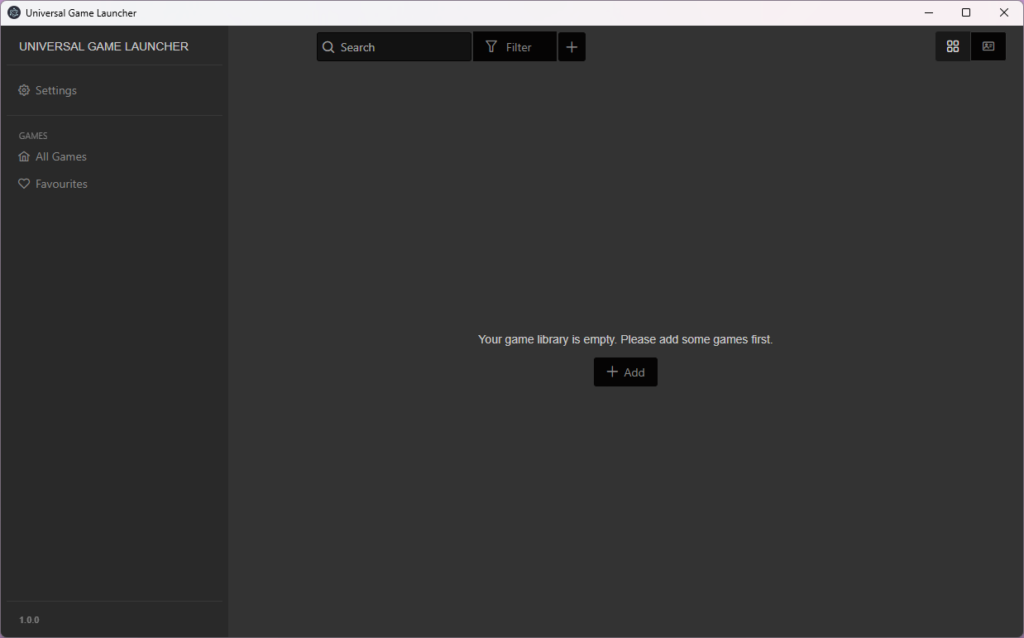Screen dimensions: 1024x638
Task: Click the home icon beside All Games
Action: pyautogui.click(x=23, y=156)

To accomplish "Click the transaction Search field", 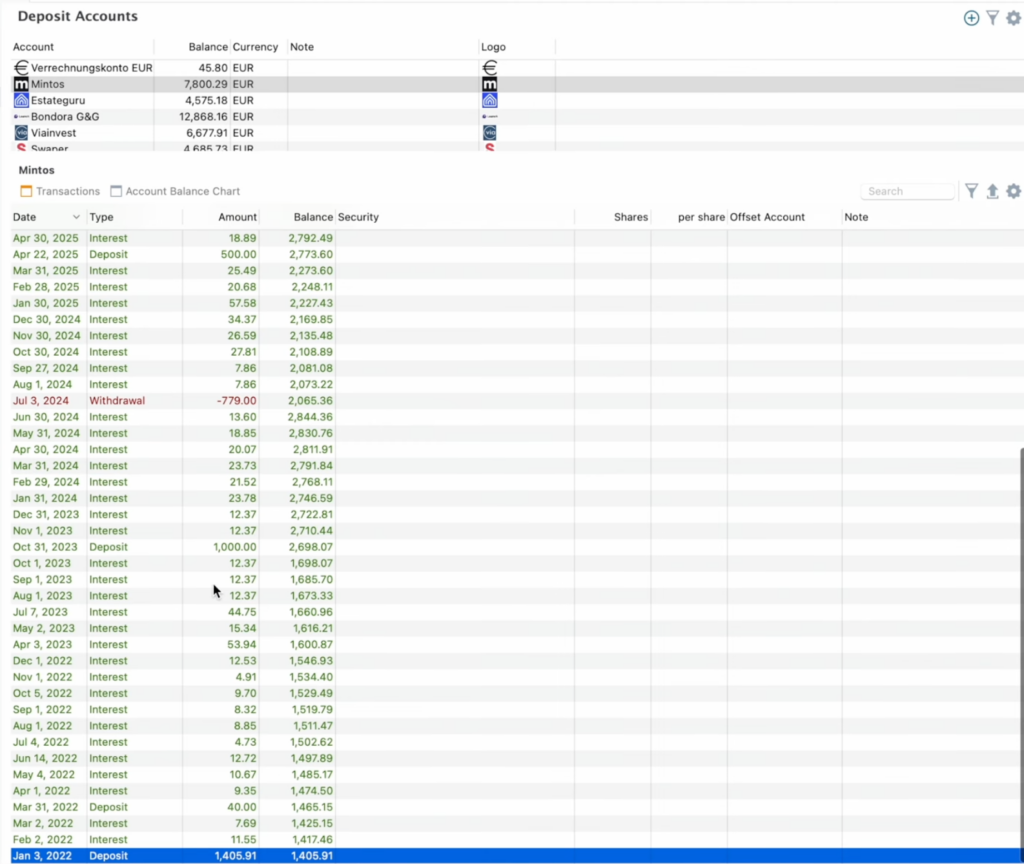I will (x=908, y=191).
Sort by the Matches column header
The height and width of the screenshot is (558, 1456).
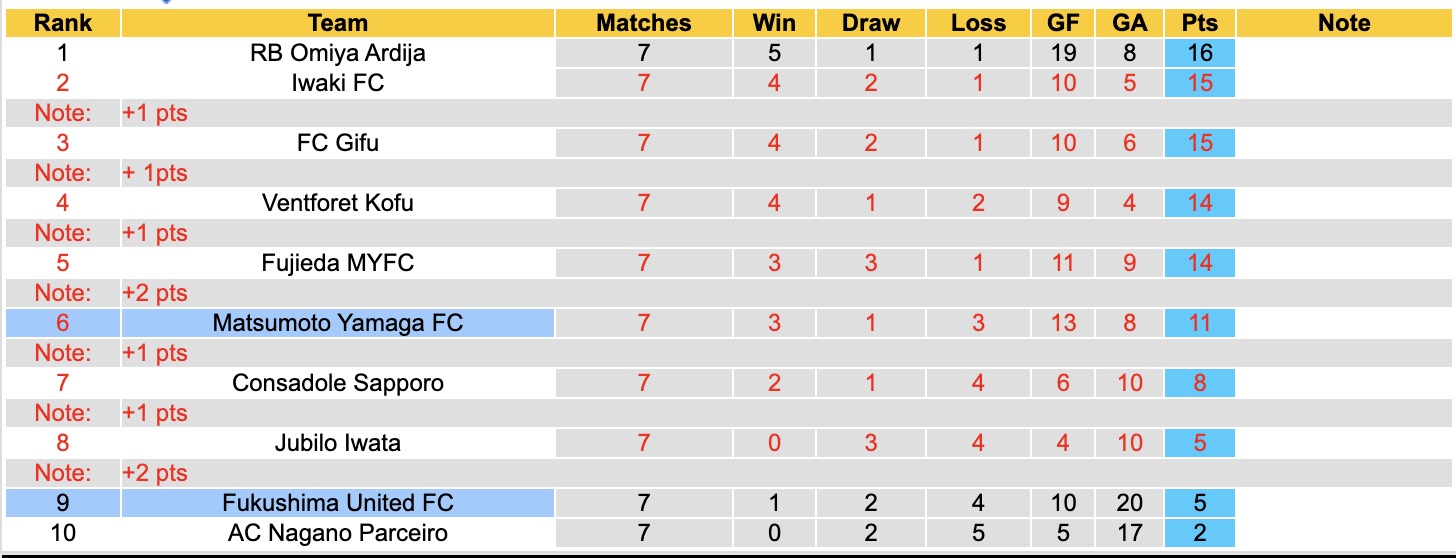coord(643,23)
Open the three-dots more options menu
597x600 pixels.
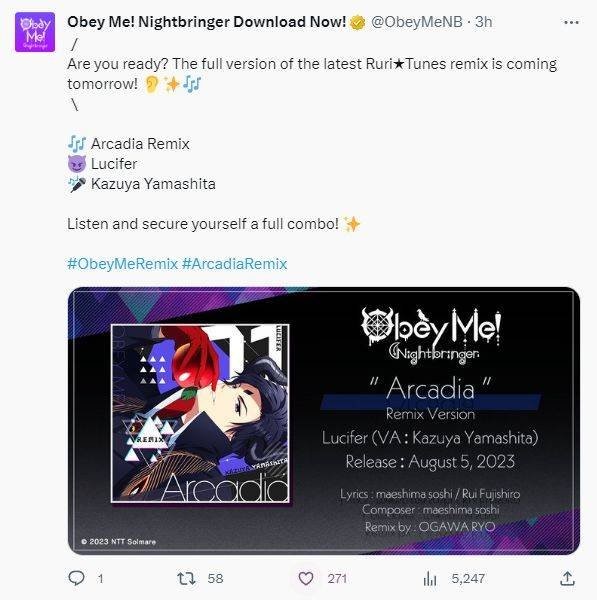[571, 23]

REQUIREMENT:
Leaving the pictures aside, transcribe only the lines from the one containing "Open the three-dots more options menu" to the final line of the listing above, inclusive, exactly as they appear.

REPLY TO THE EXERCISE:
Open the three-dots more options menu
597x600 pixels.
[571, 23]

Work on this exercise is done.